Respectability, in essence, is about policing the behavior in your community to make sure people are behaving “properly,” so as to not attract unwelcome attention from whites—“with ‘properly’ being a normatively white middle class presentation,” says Dawson. In feminist discourse, a similar phenomenon among women is described as internalizing the patriarchal gaze. That is, women see themselves as the men in charge want to see them—feminine, sexy, pliant—and then behave and dress accordingly. Respectability is the same thing, but with blacks internalizing the white gaze.

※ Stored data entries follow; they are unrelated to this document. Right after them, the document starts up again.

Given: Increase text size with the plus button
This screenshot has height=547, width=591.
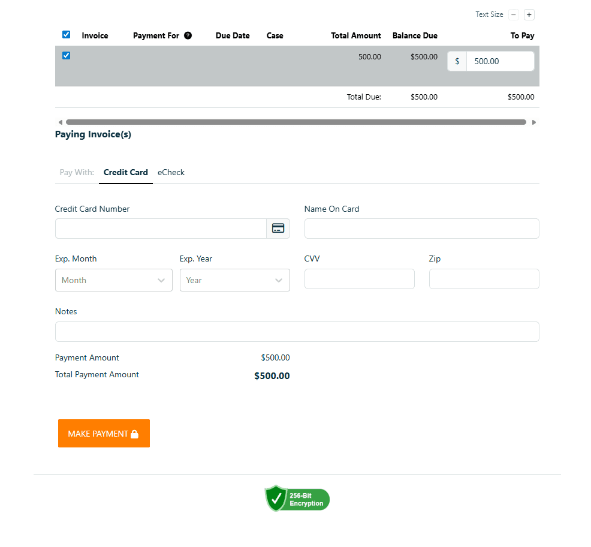Looking at the screenshot, I should pyautogui.click(x=529, y=14).
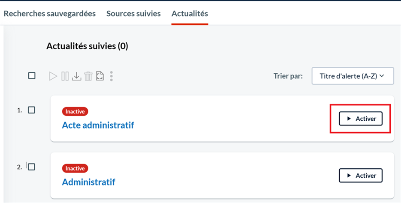This screenshot has height=203, width=401.
Task: Click the play (activate) icon in toolbar
Action: click(53, 76)
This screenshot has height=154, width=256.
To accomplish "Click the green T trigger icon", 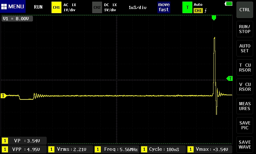I will click(187, 7).
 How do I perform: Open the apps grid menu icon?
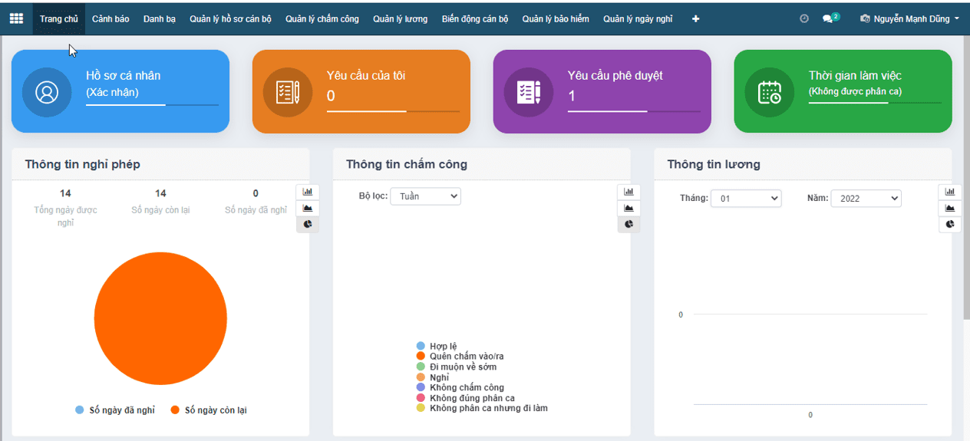(x=16, y=18)
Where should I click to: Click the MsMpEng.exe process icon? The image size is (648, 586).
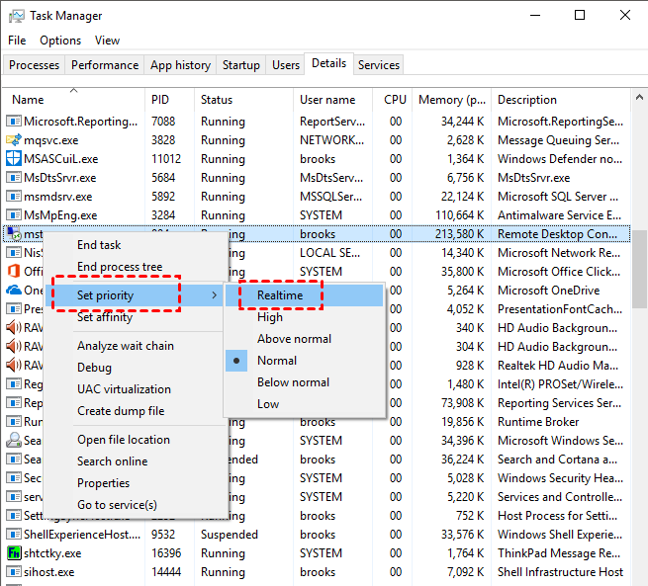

Suffice it to say, Ioffe disapproves of this “self-flagellation.” And I don’t doubt that many younger liberals, including many younger African-American liberals, feel as she does. One wonders if Al Sharpton has lost the plot in his old age, and if other voices, who forcefully reject the politics of respectability, will soon come to the fore.

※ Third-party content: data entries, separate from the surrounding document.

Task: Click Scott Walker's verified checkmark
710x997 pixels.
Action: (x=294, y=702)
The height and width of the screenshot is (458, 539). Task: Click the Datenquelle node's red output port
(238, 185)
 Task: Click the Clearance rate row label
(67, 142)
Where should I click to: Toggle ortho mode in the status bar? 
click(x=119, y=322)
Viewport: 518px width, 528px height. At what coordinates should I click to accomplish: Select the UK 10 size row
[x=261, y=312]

Josh Barro, writing for The Upshot, raises the intriguing possibility that at some point, a Democratic political entrepreneur will run a national campaign that “gives[s] voice to the anger we’re seeing in Ferguson.” Though Barro acknowledges the politic logic of downplaying sweeping critiques of the racism of the criminal justice system at the national level, as the African American electorate is monolithically Democratic while non-black voters who are skeptical of these critiques are not, he suggests that this neglect might soon come to an end:
[I]f the Tea Party has taught us anything, it’s that a base can force its party to take stances that won’t be popular in a general election. Black voters, and other Democratic voters who care about issues of policing and racial justice, don’t have to flex their political muscle by being willing to leave the party. If these issues are of importance to much of the electorate — and this month’s protests suggest they are — then a politician should be able to build a credible Democratic primary campaign by focusing on them.
I suspect that Barro is right, and that we will see a Democratic presidential campaign in the 2016 or 2020 primaries that offers a racially-infused critique of the American criminal justice system, which will look quite different from calls for criminal justice reform from social conservatives and libertarians.
Note, however, that not all African Americans will welcome this critique. Indeed, there may well be overlap between those who embrace the politics of respectability and those who are wary of an overtly racialized conversation about criminal justice reform. The now-famous Pew survey which found “stark racial divisions” [http://www.people-press.org/2014/08/18/stark-racial-divisions-in-reactio… in reaction to Michael Brown’s death reveals, yes, that blacks and whites have reacted differently. It also reveals that 18 percent of blacks agree with 47 percent of whites that “race is getting more attention than it deserves” while 80 percent of blacks agree with 37 percent of whites that “this case raises important issues about race.”
It is important not to extrapolate wildly from the existence of this contrarian slice of the African-American population. But one wonders if these voters might at some point be open to voting for a Republican Party that talks about criminal justice system more sensitively and intelligently without fully embracing a racialized critique and, most importantly, that places a much heavier emphasis on middle-class economic interests.